I'm OK with layers. We've called it a number of things over time (zones, costmap filters, masks). That's just nomenclature though - any objects to the meat of the proposal? If no one else objects to layers, sounds like a plan.

Sure, want to start the proposal discussion for multi-level maps in the slack channel? I agree we're covering alot of bases here, that's why I've tried to keep it organized with just 1 topic at a time. Still, this thread has gotten long. If we discuss on slack, we'll need to come back here and summarize the outcome so its documented for future developers since Slack isn't a real record.

codebot commented 4 years ago

We could have separate threads on separate issue tickets for each "sub-topic" to try to keep it focused. Or we could have noisy chatter on Slack and come back to summarize here, either way is fine with me. I'm lurking on the navigation2 slack now. Thanks for setting that up!

shrijitsingh99 commented 4 years ago

Do you agree with that for masks?

Yup. should have conveyed it using a reply 😅

Masks: it's maybe trivial, but I'd suggest calling them "layers," since "mask" (to me at least) implies cropping something for some operation.

I had some ideas about layers that @Sarath18 and I were discussing. I agree with you masks are a subset of layers i.e. a mask is a sperate layer.

That's just nomenclature though - any objects to the meat of the proposal?

I think it's more than nomenclature. It could possibly be used to divide semantic information in a layer like a system not only for easier management of large amounts semantic information to adding more data like @codebot mentioned having a layer to represent the architectural floor plans. Maybe a layer of intensity values from a 3D LiDAR.
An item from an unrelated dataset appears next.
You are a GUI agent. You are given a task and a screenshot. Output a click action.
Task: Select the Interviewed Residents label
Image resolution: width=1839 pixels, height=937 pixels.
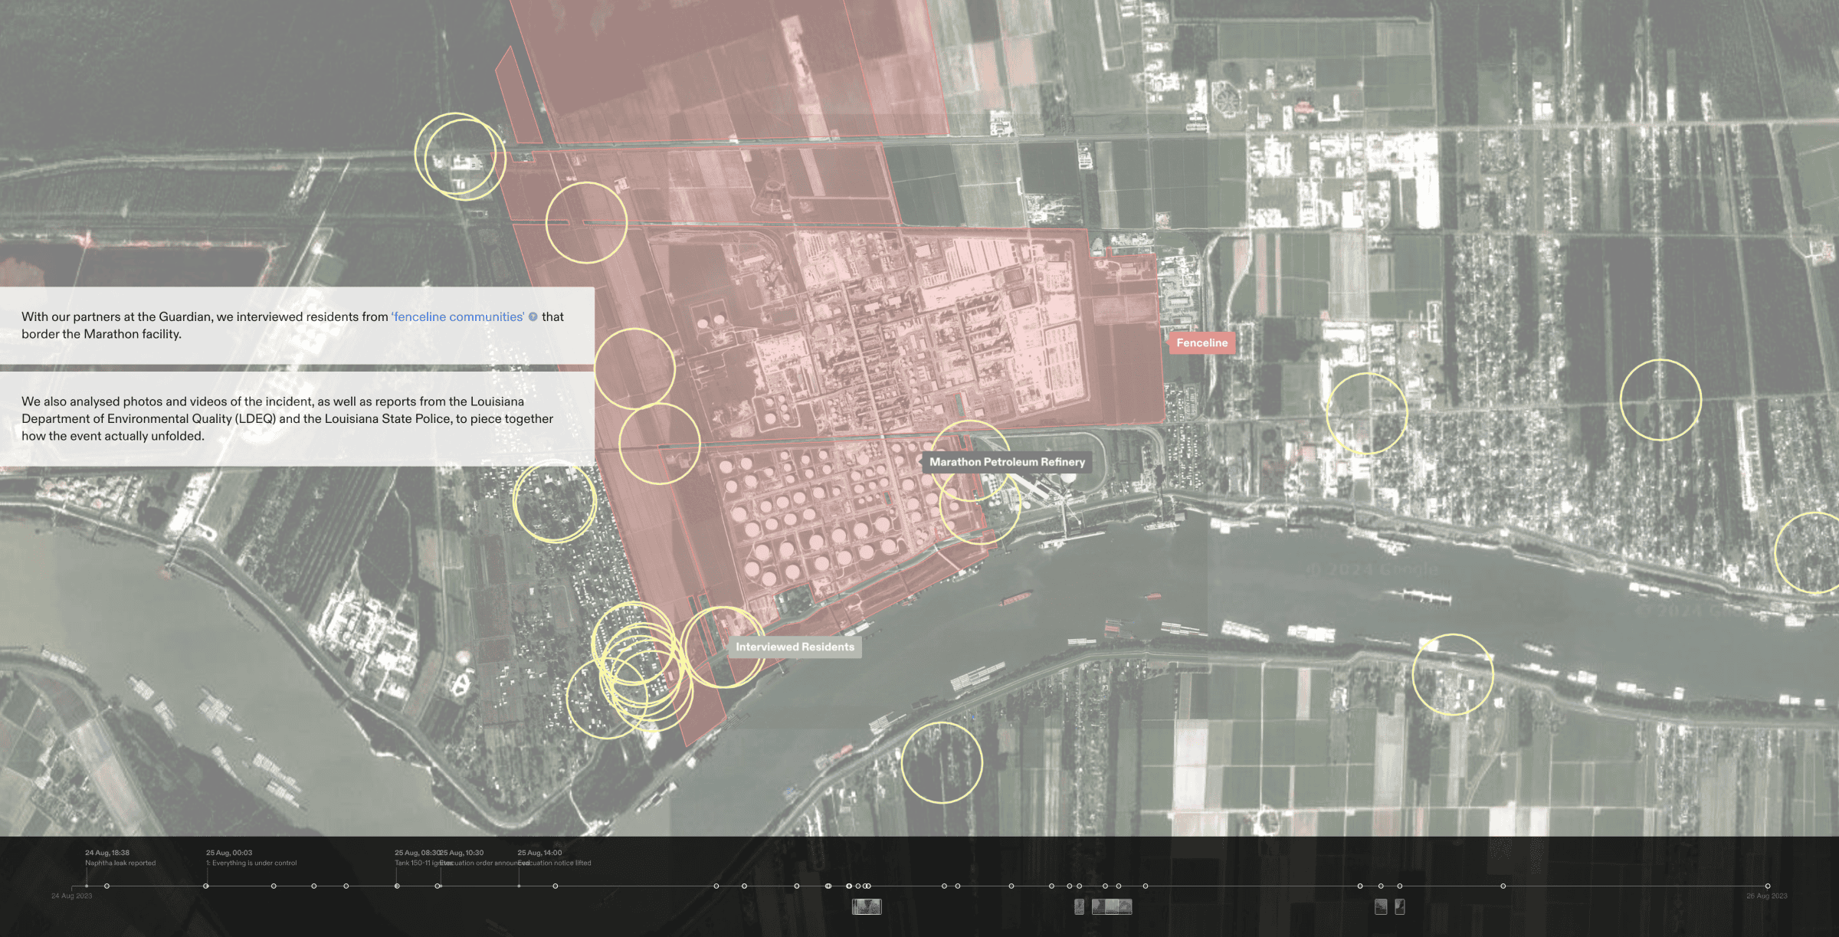tap(797, 647)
If it is something we are discussing now, I can draft a more well define proposal/message of what I had in mind for layers, else we can defer this for later. I was planning on proposing this at a later stage in the discussion since a layer is a subset of a mask according to me, and converting it to a layer is trivial.

We could have separate threads on separate issue tickets for each "sub-topic" to try to keep it focused. Or we could have noisy chatter on Slack and come back to summarize here

I think tickets are the way to go. Albeit progress through tickets is slower than chatting on Slack, but it makes you think twice and do detailed and well-thought writeups of what you have in mind. On Slack, it gets diluted to noisy messages as you mentioned, from which it might be harder to actually draw conclusions.

For archival purposes, tickets are also better. You guys take the call on this.